- **Exercise details**
Up to and including the line with "[tab] (155, 2505)", copy the records below exactly from their first line.

- **Exercise inputs**

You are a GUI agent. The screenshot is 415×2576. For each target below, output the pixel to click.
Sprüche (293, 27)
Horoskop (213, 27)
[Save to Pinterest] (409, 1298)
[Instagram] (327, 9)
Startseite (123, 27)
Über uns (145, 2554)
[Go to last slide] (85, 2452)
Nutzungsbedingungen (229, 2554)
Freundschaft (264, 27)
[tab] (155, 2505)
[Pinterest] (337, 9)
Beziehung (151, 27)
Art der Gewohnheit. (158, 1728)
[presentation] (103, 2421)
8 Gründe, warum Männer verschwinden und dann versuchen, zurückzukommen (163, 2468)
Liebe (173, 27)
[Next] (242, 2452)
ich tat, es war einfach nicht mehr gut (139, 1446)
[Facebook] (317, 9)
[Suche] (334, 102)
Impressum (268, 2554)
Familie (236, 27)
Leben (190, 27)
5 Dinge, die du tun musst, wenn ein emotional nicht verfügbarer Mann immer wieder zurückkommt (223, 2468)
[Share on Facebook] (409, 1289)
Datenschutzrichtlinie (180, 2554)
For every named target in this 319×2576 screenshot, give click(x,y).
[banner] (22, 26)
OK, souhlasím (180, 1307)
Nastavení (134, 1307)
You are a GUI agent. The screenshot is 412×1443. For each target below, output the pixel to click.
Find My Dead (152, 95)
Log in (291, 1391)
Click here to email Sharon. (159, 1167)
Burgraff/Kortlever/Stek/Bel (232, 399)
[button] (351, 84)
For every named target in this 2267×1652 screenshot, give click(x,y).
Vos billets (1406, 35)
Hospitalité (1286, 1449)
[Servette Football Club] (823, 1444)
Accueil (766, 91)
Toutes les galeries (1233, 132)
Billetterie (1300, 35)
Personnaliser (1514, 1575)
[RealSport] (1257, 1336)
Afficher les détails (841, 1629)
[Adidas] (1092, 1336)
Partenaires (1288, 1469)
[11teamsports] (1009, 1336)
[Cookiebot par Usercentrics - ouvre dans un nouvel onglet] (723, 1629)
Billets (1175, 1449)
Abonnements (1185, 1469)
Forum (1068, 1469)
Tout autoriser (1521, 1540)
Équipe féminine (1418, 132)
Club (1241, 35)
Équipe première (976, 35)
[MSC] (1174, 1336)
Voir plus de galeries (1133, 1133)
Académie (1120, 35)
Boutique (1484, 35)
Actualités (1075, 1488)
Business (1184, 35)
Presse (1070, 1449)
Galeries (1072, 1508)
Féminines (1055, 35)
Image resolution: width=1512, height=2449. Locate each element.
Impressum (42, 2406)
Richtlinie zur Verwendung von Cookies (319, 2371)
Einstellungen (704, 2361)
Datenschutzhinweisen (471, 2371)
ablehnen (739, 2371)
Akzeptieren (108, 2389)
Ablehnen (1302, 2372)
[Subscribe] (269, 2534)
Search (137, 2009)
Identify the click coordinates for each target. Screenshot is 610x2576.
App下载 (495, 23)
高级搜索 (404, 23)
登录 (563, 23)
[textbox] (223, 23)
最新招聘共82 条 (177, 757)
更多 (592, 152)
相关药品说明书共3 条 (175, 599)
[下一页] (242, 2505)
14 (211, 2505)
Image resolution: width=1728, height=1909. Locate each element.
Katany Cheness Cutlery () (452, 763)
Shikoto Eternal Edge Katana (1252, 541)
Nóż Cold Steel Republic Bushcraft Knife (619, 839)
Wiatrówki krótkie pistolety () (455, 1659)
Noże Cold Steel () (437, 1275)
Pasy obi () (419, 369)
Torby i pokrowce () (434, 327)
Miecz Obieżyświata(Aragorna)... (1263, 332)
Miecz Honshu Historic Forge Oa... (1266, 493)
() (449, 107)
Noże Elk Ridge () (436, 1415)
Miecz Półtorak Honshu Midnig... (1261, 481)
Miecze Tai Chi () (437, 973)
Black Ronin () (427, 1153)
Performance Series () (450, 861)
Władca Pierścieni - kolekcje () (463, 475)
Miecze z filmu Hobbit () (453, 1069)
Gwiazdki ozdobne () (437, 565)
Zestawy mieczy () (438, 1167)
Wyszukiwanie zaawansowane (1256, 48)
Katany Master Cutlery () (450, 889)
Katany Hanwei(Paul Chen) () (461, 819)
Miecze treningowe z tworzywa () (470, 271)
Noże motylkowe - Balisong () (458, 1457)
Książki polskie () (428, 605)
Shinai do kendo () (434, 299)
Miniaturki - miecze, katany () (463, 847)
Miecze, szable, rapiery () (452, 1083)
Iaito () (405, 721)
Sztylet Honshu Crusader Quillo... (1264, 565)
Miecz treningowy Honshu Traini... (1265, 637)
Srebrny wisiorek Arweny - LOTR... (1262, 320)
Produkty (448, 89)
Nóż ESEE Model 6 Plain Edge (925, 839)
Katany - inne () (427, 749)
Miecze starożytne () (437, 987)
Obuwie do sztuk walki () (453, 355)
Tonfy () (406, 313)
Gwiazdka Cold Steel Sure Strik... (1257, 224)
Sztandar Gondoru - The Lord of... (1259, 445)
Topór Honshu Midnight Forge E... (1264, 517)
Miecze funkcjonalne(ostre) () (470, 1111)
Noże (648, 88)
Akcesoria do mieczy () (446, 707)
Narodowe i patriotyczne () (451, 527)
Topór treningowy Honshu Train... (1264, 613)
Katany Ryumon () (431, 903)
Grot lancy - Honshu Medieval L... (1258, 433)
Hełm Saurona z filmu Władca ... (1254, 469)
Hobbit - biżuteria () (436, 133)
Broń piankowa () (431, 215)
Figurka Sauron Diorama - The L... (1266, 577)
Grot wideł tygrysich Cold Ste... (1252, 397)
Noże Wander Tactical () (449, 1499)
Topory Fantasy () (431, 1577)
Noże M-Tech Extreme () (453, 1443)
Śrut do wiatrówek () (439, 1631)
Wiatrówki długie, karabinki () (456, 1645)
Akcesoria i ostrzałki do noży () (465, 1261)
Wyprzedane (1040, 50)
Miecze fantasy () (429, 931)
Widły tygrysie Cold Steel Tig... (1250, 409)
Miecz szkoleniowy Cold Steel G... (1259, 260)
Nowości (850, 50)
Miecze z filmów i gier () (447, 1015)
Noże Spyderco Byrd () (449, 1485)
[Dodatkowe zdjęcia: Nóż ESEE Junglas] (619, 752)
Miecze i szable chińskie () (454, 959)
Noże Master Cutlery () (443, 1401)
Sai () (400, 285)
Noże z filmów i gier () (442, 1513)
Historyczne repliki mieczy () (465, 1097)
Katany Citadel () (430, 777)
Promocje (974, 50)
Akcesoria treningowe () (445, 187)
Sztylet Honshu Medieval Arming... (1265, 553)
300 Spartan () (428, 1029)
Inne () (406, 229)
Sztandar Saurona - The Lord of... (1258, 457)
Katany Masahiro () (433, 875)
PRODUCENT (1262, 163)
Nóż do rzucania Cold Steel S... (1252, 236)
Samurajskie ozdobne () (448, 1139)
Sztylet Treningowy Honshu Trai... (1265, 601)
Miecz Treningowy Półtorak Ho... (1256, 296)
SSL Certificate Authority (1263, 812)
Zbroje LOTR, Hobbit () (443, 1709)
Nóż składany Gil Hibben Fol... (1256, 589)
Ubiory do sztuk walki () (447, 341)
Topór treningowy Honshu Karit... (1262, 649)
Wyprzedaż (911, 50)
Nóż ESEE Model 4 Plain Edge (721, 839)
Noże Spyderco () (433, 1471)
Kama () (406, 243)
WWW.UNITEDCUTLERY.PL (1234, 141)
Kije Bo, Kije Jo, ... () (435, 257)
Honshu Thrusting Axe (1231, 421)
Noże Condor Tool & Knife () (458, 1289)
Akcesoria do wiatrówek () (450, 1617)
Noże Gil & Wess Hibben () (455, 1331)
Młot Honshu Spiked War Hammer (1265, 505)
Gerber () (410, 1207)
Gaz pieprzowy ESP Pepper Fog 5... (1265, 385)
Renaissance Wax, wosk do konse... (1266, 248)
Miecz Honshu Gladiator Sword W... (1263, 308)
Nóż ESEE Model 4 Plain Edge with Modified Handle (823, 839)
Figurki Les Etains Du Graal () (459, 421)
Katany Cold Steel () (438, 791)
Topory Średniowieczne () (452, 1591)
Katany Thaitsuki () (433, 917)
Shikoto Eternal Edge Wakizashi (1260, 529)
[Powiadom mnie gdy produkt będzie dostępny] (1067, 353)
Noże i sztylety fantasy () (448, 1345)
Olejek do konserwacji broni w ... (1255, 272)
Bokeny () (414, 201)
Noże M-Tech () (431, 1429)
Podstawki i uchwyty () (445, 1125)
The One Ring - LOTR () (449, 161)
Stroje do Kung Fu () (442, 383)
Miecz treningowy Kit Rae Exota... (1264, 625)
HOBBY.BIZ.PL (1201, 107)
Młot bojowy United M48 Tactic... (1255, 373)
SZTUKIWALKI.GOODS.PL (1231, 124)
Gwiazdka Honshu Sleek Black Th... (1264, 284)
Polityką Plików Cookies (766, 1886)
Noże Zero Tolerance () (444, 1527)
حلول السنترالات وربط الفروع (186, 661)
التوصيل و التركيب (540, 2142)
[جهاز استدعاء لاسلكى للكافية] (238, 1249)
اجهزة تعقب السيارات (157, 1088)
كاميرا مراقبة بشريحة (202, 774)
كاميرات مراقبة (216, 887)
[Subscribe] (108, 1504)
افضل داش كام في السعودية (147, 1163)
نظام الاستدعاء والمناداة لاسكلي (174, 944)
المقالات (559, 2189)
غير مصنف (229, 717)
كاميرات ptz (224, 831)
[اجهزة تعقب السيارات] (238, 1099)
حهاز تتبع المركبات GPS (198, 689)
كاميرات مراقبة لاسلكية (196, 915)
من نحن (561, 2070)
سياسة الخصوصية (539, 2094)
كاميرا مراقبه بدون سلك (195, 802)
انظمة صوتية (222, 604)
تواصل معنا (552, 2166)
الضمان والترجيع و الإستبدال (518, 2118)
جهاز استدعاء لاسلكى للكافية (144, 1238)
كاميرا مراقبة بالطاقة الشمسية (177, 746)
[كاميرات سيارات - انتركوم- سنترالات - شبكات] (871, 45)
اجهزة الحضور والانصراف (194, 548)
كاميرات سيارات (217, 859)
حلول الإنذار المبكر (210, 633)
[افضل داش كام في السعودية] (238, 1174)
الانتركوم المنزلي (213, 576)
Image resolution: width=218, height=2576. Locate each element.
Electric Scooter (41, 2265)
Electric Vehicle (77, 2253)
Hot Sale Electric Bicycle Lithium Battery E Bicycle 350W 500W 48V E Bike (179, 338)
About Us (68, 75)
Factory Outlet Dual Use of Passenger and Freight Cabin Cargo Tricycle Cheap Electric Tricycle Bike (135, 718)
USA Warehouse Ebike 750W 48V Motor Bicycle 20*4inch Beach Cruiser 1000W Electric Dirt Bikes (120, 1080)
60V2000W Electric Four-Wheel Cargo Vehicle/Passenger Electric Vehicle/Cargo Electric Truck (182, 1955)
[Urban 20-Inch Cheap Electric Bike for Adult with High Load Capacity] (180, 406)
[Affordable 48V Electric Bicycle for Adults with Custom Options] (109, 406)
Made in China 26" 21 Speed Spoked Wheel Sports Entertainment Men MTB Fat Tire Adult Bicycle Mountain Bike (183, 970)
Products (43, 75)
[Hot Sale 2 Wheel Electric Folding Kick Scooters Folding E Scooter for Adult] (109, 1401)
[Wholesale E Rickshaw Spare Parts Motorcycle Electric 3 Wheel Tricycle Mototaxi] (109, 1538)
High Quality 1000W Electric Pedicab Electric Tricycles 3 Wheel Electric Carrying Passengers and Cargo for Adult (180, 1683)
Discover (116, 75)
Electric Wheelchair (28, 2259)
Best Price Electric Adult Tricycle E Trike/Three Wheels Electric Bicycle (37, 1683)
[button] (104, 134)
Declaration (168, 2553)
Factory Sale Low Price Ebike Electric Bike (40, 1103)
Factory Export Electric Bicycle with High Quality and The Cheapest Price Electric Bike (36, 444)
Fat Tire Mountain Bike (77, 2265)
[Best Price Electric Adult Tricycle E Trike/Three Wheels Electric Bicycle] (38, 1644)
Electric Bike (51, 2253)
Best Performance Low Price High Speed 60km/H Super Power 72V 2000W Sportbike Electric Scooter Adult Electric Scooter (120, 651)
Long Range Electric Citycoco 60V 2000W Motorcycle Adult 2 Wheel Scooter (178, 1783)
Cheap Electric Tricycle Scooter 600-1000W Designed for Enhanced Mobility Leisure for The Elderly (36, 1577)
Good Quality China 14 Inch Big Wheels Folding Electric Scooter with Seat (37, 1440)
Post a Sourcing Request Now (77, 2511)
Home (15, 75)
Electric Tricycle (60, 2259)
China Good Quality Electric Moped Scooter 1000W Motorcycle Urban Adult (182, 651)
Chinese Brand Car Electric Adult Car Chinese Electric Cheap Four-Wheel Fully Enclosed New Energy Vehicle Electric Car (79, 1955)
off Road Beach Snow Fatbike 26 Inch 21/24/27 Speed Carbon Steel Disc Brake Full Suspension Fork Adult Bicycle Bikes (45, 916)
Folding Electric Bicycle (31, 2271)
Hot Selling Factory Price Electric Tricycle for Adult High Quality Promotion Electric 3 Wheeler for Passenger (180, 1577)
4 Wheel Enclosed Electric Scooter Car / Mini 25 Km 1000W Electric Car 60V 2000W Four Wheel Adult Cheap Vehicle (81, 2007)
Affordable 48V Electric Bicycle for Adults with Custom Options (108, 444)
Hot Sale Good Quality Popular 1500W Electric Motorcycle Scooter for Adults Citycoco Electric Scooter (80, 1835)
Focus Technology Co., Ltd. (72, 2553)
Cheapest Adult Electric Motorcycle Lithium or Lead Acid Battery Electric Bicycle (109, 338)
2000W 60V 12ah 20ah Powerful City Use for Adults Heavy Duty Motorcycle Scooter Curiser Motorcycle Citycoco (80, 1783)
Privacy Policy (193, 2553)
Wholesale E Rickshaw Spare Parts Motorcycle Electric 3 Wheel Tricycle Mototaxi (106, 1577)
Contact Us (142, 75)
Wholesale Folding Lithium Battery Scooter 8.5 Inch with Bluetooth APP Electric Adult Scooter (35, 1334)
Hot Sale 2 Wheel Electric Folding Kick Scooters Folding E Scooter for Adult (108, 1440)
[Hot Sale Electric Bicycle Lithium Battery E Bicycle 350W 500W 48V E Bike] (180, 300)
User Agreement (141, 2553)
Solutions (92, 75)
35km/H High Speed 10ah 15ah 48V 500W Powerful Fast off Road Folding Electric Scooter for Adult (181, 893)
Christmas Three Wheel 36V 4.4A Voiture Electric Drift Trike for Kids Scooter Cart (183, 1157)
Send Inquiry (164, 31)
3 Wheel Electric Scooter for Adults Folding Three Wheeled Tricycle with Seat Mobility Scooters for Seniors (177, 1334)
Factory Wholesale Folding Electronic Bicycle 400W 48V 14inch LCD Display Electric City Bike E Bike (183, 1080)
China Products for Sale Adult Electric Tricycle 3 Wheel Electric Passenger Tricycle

- **Response**
You are a GUI agent. The screenshot is 415×2576. For each target below, output the pixel to click.
Sprüche (293, 27)
Horoskop (213, 27)
[Save to Pinterest] (409, 1298)
[Instagram] (327, 9)
Startseite (123, 27)
Über uns (145, 2554)
[Go to last slide] (85, 2452)
Nutzungsbedingungen (229, 2554)
Freundschaft (264, 27)
[tab] (155, 2505)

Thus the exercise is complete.